Posts tagged who pays artists
I’m into the second week of summer and still trying to figure out how this works with teenagers. I have more time than when they were smaller — but still not as much as you would think. They come get me in my studio, asking for help. I started using the timer on my phone trying to keep better track of my time with all of the interruptions.
This week was mostly administrative. I put a bunch of old studio things on eBay for sale and I entered a couple of shows — a process that ALWAYS takes longer than it should. I’ll write more about that in another post.
This is my weekly wrap-up — and these are a collection of my tweets from the week. If you want to follow me in real time — I’m @vsgreaves — or hit the social media icons in the upper right above the menu.
This is an interesting discussion of the direction of the High Museum here in Atlanta. In my mind, it should be the center of cultural activity for the arts in the Southeast — but the fact that it is not pursuing the replacement of a folk art curator (and, in my mind, not creating a fiber arts collection) — are all reasons to question their status relative to other museums who are pursuing these directions.
High Museum stalls on hiring new folk art curator; collectors fear interest has waned | ArtsATL http://shar.es/P3YOc
There have been many articles recently about artists fed up with being asked to do work in exchange for exposure — which is to say that artists are routinely asked to work for free. This is fascinating considering the huge sums being made in the art market — largely NOT ending up in the pockets of the artists themselves. A new study in the UK gives us all facts to ponder. There’s also mention of the blog “Who Pays Artists” that has been collecting anecdotal stories about artists being paid (or not) for their work.
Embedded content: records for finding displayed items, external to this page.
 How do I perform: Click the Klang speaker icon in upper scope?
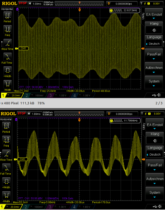click(x=154, y=30)
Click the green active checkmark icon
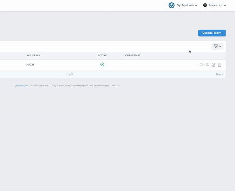Screen dimensions: 235x191 coord(102,64)
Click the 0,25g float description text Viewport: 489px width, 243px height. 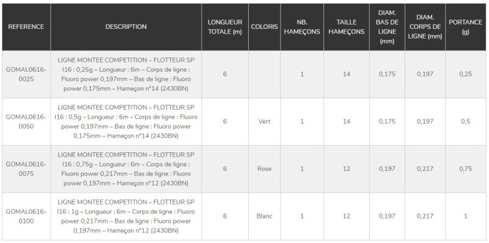[126, 74]
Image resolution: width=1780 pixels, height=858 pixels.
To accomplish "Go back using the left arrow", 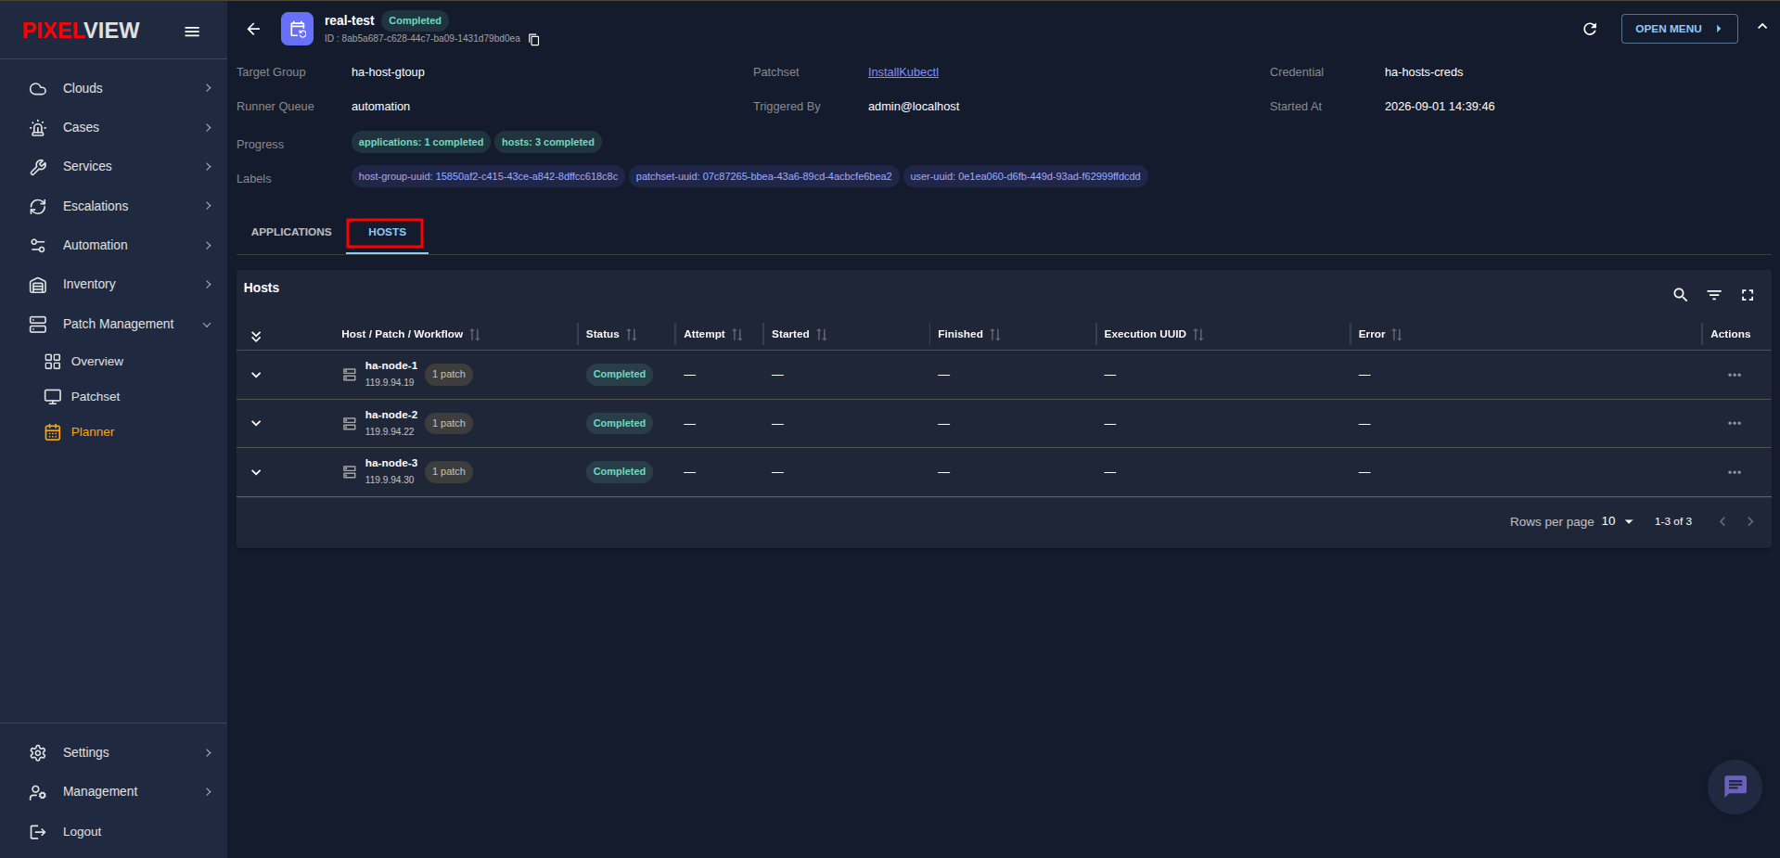I will point(253,29).
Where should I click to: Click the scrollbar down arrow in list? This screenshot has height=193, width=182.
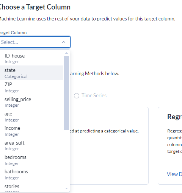click(x=66, y=188)
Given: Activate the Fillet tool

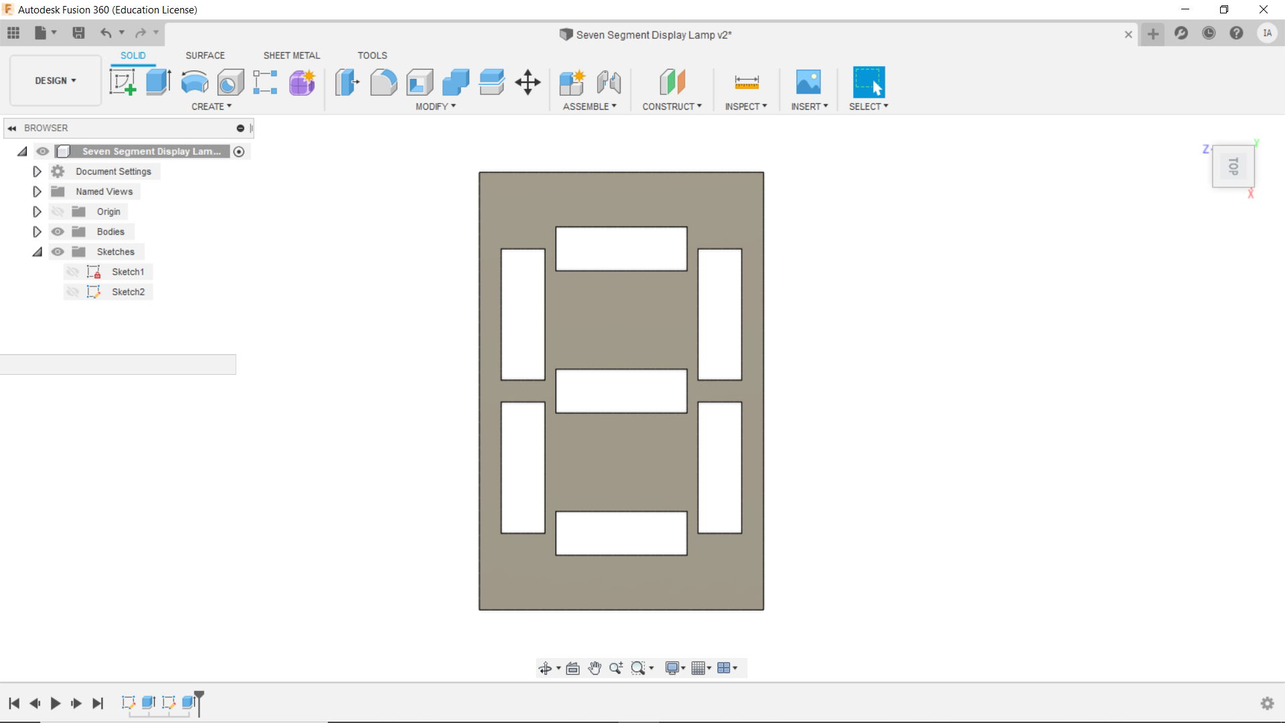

“Artists Still Not Getting Paid (But at Least We’re Starting to Talk About It)” http://feedly.com/e/AfdeaCGz
Procrastination — something we all need to deal with. I need to work on making my processes more portable — so I can still be with my daughters but also contributing to projects along the way.
“Dash Your Way Out of Procrastination” — something I really need right now http://feedly.com/e/215scFC_
This article explains the Flame Challenge at the 2014 World Science Competition and the event “What is Color?” There is discussion of the biology of the human eye relative to other animals and how that affects our perception of color. This article also discusses how surrounding colors change color perception — meaning that the proximity of one color to another can affect how it is seen by your eyes — as can wavelengths of pulsing light.
“The Complications of Color, as Explained to an 11-Year-Old” — color is relative http://feedly.com/e/csRlNgAY
It seems that Harper Lee has reached an undisclosed settlement with the museum of her hometown as both sides petitioned for dismissal of the copyright suit between them.
“Judge ends lawsuit by ‘Mockingbird’ author Lee” http://feedly.com/k/1oJ1xoW
Although this link is in French, the video shows an installation of photography in the Paris Pantheon by the French artist JR. I’m so fascinated with this that I’m considering a similar project with my daughter’s senior class. It’s so wonderfully cool.